3. Adapula seorang yang ingin mendapatkan segala sesuatu yang bermanfaat bagi dirinya ataupun yang tidak bermanfaat bagi dirinya. Ia berharap apa yang tidak baik bagi dirinya pada waktu itu, tetapi la mengambilnya agar berguna bagi dirinya pada waktu yang lain. Yang sedemikian itu adalah kebodohan, keingin tahuan yang tidak berguna bagi dirinya.
4. Adapula seorang yang jika melihat banyaknya makanan dan kesenangan, maka ia berhenti karena ia bingung apa yang seharusnya ja cari.
Keempat keadaan di atas termasuk pembagian yang sering dipilih oleh sebagian orang dari berbagai ilmu dan pengamalan serta jalurjalur yang selalu berubah-ubah. Ada seorang yang berharap memiliki segala sesuatu, adapula seorang yang bingung sehingga ia tidak mengetahui apa yang cocok bagi dirinya, adapula seorang yang berpegang teguh pada sesuatu yang dianggapnya sangat cocok bagi dirinya dan ia membenci segala sesuatu yang tidak cocok bagi dirinya.
Kesemua itu menunjukkan bahwa dirinya sangat picik dan tidak berlapang dada.
Wahai muridku, hendaknya kalian selalu memahami baik-baik apa yang kami terangkan di atas, karena apa yang kami terangkan di atas sangat berguna bagimu.
Disebutkan bahwa Abul Hasan Asy-Syadzili di awal perilakunya untuk menempuh jalan menuju Allah, maka ia selalu bingung apakah ia harus mengumpulkan banyak ilmu ataukah ia harus beribadah sepenuhnya sampai ia mendapat scorang guru yang dapat mengeluarkan dirinya dari kebingungannya. Cerita masalah ini cukup banyak dan terkenal.
Demikian pula masalah keraguan dan kebingungan pernah dirasakan oleh Syeikh Abdullah bin As’ad Al-Yaff’i.

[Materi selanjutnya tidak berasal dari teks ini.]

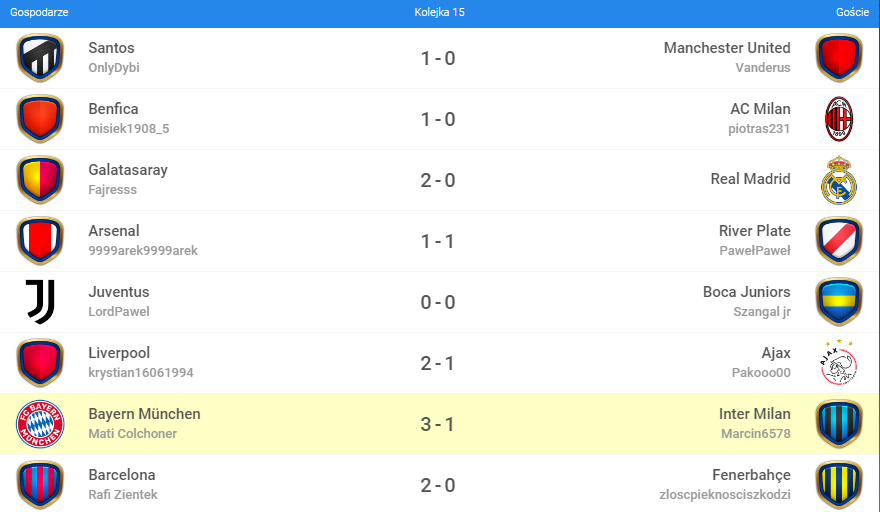880x512 pixels.
Task: Click the Ajax club logo
Action: point(839,363)
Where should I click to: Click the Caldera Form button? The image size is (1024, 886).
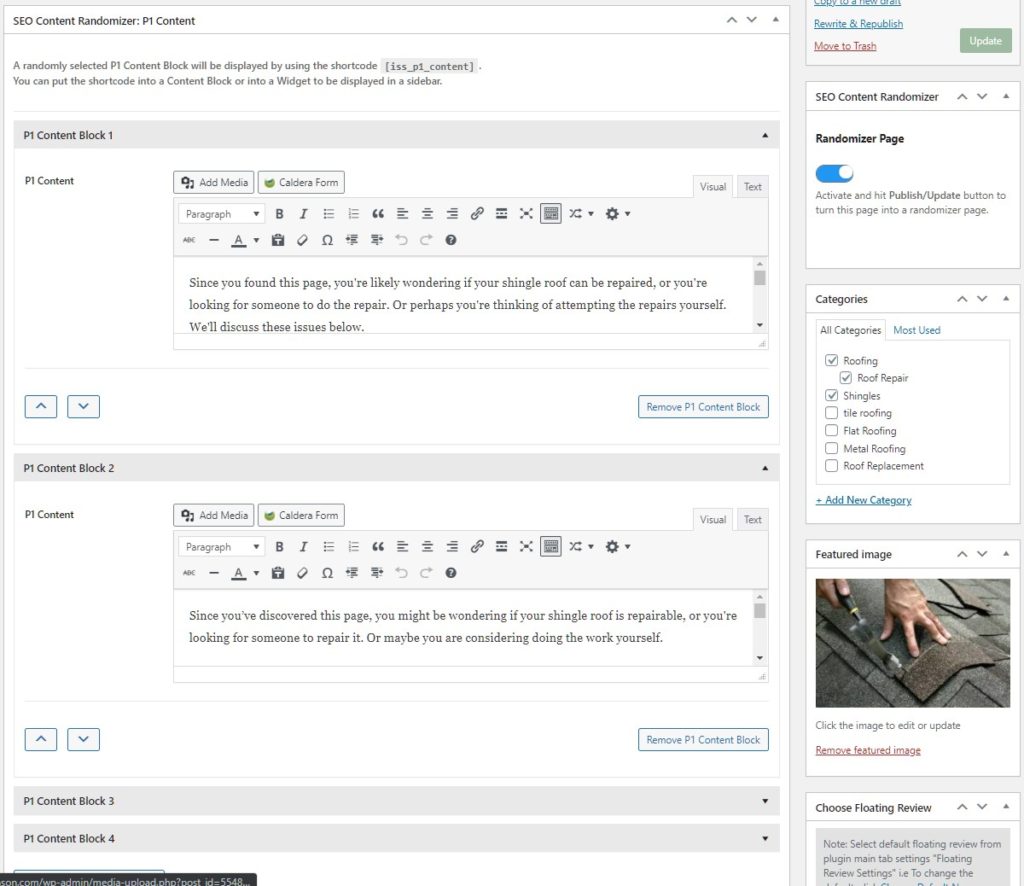(x=301, y=182)
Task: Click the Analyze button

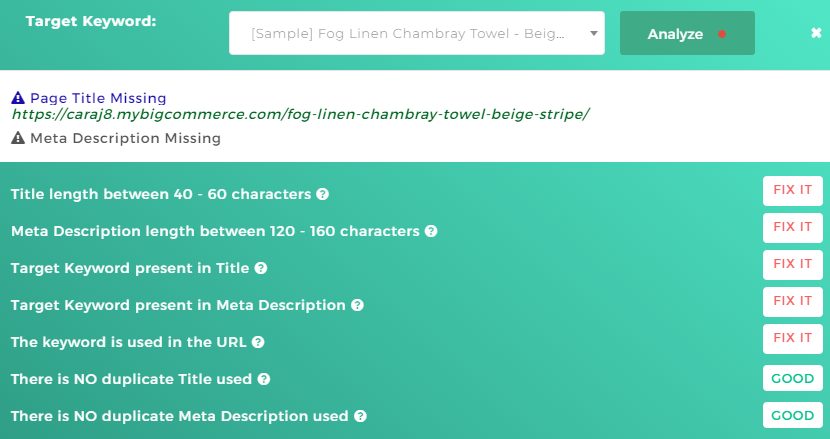Action: pyautogui.click(x=687, y=33)
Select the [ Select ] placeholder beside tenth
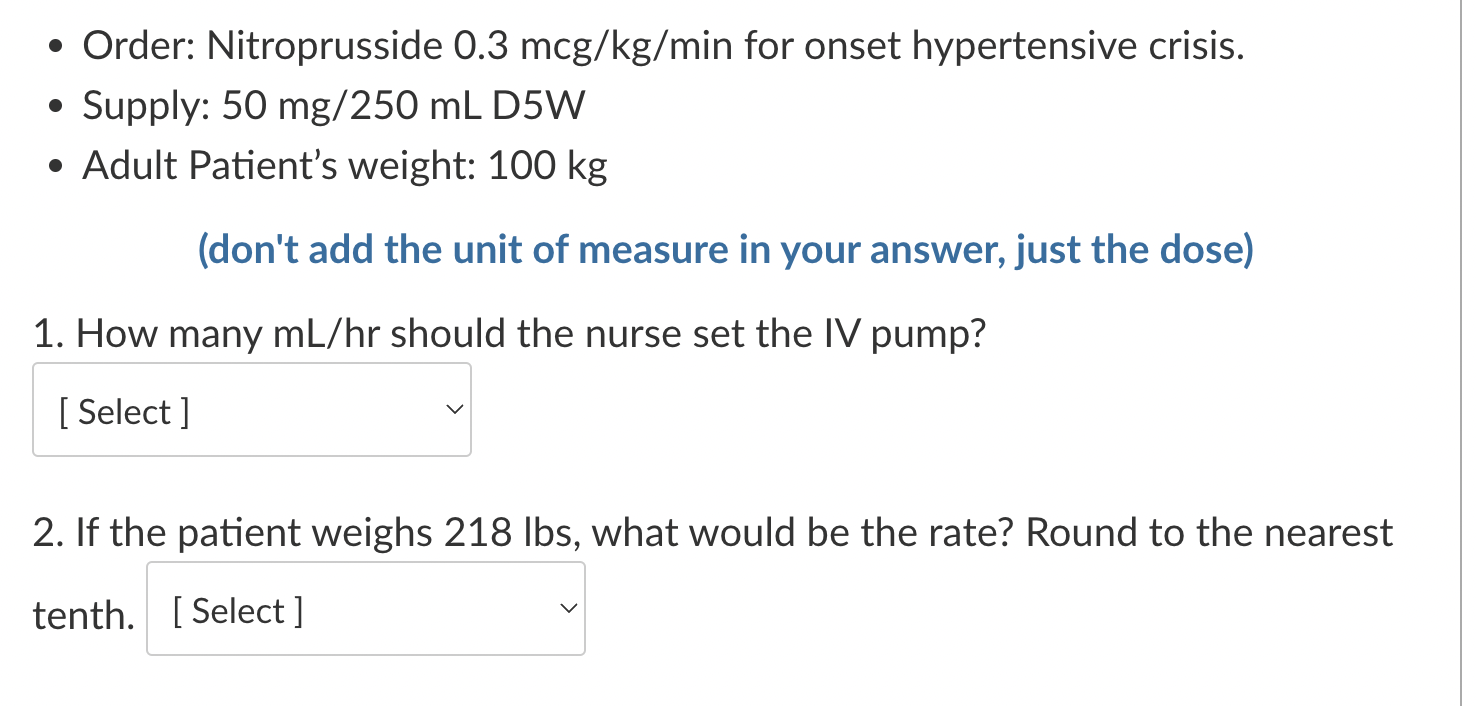Screen dimensions: 1476x706 237,609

Ia berkata: “Ketika aku dalam keadaan bingung apakah aku harus mempelajari banyak ilmu ataukah harus memperbanyak ibadah dan
memfokuskan diriku kepada Allah, maka aku mendapat selembar kertas yang isinya berbeda dengan kertas-kertas yang lain dan di dalamnya tertulis:
“Tinggalkan segala sesuatu yang membingungkan perasaanmu dan serahkan semua takdir itu kepada Allah.”

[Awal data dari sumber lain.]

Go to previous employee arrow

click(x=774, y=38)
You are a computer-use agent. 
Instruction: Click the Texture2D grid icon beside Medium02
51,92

Engkau akan mengetahui bahwa apa yang kami terangkan di atas banyak dialami oleh orang-orang yang mendekatkan dirinya kepada Allah. Pada waktu itu disebutkan bahwa Sayyid Al-Arif Abdurrahman bin Syeikh Aidid Ba’alawi telah mendapat surat dari salah seorang tokoh sufi yang bernama Abdullah bin Muhammad Alawi yang senantiasa hidupnya berdampingan dengan kota Madinah. Beliau mengirim surat kepadanya agar ia membaca berbagai kitab sebelum ia menempuh perjalanannya menuju Allah, agar perjalanannya tidak tersesat di tengah jalan.
Kami sering berkumpul dengan Sayyid Abdullah tersebut dan kami sering berziarah ke makam Rasulullah saw. dan duduk berdialog dengan beliau, karena beliau termasuk salah seorang tokoh sufi yang tidak pernah menampakkan kesalehannya.